BATTRE LES CARTES SANS UNE GOUTTE DE SUEUR

Les cartes, j’ai appris à les battre sans rien laisser paraître de mon excitation. Je contrôle jusqu’aux battements de mon cœur, je le jure. Il me suffit de respirer amplement, de fixer mon regard et de laisser faire mes mains. Avec un peu de discipline, je sais stopper jusqu’à la transpiration excessive qui mouillait – autrefois – mes aisselles. J’étais jeune et poreux, facilement désarçonné. Maintenant je garde la parfaite maîtrise de mes gestes, nul frémissement en surface. Pourtant, en dedans, je suis terriblement fébrile : mélanger les cartes est l’événement sur lequel je bâtis mes journées.

Impassible, je coupe, marque un léger temps d’arrêt et retourne celle du dessus. Souvent je ferme une seconde les yeux avant de contempler le rôle que m’offre le hasard.

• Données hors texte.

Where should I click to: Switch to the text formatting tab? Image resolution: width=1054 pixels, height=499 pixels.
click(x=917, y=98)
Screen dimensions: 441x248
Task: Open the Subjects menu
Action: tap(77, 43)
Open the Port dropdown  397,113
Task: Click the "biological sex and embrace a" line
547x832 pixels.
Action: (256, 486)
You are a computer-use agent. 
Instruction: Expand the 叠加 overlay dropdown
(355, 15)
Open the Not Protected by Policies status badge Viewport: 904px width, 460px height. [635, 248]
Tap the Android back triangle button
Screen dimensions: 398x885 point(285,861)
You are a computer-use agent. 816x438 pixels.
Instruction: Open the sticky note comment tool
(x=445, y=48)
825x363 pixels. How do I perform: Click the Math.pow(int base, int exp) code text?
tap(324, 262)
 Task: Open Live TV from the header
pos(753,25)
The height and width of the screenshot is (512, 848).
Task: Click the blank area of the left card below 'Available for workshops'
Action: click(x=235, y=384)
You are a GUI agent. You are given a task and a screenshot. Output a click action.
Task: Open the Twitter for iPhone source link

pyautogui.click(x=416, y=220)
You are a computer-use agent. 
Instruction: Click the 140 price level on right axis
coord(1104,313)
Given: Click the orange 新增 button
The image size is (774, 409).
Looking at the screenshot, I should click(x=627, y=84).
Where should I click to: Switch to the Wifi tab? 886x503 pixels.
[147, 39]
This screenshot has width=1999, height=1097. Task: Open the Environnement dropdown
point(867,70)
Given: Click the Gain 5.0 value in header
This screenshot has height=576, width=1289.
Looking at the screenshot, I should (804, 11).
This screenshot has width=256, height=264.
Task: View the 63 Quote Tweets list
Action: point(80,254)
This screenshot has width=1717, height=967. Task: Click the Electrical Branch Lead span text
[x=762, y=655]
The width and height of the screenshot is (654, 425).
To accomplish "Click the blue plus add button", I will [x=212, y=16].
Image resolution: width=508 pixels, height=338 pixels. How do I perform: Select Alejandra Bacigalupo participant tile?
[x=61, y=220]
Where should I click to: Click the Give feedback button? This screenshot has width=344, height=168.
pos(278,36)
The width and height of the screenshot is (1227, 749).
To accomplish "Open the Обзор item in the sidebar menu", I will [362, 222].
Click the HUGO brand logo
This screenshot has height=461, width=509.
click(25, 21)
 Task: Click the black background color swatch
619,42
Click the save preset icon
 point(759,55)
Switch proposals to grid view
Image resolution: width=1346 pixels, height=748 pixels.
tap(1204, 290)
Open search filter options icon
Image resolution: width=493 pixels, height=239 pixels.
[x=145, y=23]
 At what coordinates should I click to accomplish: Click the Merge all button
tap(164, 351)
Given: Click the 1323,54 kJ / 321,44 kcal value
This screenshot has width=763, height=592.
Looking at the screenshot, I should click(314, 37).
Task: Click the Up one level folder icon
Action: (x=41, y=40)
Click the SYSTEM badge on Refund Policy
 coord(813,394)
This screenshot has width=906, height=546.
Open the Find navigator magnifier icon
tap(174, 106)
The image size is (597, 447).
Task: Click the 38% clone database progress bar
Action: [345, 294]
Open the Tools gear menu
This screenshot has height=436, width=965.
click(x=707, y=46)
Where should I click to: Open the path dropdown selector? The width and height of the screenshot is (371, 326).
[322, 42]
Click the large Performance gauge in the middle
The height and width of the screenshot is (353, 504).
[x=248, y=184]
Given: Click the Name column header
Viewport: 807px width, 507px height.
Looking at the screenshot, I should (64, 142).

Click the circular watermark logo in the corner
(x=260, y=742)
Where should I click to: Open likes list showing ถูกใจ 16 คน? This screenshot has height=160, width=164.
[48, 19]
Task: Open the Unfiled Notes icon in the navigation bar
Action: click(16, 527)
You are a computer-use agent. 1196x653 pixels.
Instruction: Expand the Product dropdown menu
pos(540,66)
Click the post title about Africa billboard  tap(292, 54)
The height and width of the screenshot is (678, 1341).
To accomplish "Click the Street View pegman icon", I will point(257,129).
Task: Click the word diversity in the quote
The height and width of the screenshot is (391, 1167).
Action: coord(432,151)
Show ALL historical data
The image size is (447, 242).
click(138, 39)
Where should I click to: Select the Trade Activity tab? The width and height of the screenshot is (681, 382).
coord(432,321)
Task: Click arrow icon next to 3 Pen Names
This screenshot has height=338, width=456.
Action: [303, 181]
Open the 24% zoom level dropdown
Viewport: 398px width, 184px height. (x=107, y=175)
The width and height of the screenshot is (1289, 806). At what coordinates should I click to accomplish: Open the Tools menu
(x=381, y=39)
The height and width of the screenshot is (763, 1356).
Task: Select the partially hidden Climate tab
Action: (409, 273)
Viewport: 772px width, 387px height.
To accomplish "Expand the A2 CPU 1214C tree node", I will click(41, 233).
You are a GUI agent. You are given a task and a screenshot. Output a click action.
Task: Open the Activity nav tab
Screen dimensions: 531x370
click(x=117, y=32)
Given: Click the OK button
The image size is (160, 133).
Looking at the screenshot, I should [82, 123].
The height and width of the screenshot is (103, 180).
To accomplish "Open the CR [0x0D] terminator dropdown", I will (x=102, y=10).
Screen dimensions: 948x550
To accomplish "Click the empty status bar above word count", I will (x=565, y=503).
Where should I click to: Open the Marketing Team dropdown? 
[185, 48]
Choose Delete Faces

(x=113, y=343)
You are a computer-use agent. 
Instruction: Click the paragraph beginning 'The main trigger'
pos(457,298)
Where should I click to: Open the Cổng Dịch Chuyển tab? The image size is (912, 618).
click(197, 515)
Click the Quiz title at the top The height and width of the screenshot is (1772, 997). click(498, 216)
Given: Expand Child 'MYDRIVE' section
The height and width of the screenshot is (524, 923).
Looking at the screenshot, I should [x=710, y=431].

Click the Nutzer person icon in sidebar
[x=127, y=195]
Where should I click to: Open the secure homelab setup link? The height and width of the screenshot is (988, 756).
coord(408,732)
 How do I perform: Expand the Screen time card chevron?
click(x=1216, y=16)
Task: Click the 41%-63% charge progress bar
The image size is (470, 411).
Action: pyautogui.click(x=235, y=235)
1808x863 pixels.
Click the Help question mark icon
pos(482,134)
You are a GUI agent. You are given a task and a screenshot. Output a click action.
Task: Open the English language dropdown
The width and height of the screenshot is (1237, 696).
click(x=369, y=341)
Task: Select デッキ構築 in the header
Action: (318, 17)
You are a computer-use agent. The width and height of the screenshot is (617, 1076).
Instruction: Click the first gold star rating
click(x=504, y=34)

Ce matin encore, la carte tirée me propose un sort inconnu de moi. Les cartes ne présentent jamais deux fois le même visage, j’ai beau en tourner une chaque matin depuis des années, elles se renouvellent toujours. Le paquet est épais, une intime réticence me retient de les compter. Statistiquement, je me dis, il devrait advenir qu’un jour je tourne une carte déjà piochée, que j’endosse un costume déjà porté. Mais non. Cela n’arrive pas.

La carte du jour, je l’approche de mes yeux, je vois l’animal dessiné, je me permets un sourire. Je sais dans quelle peau je vais me glisser. 

 

ON PEUT ÊTRE UN ANIMAL SANS SE DÉGUISER

Comme à mon habitude, je sors sans accessoire aucun. Ce serait tellement facile de me laisser pousser deux petits ossicônes, s’étirer mon cou et de pigmenter mon épiderme en paille tacheté de brun. Facile, commun et grossier. L’art véritable est plus subtil, comme dirait Prospéro : « cet art qui, par sa nature secrète, est au-delà de ce que prise le vulgaire ».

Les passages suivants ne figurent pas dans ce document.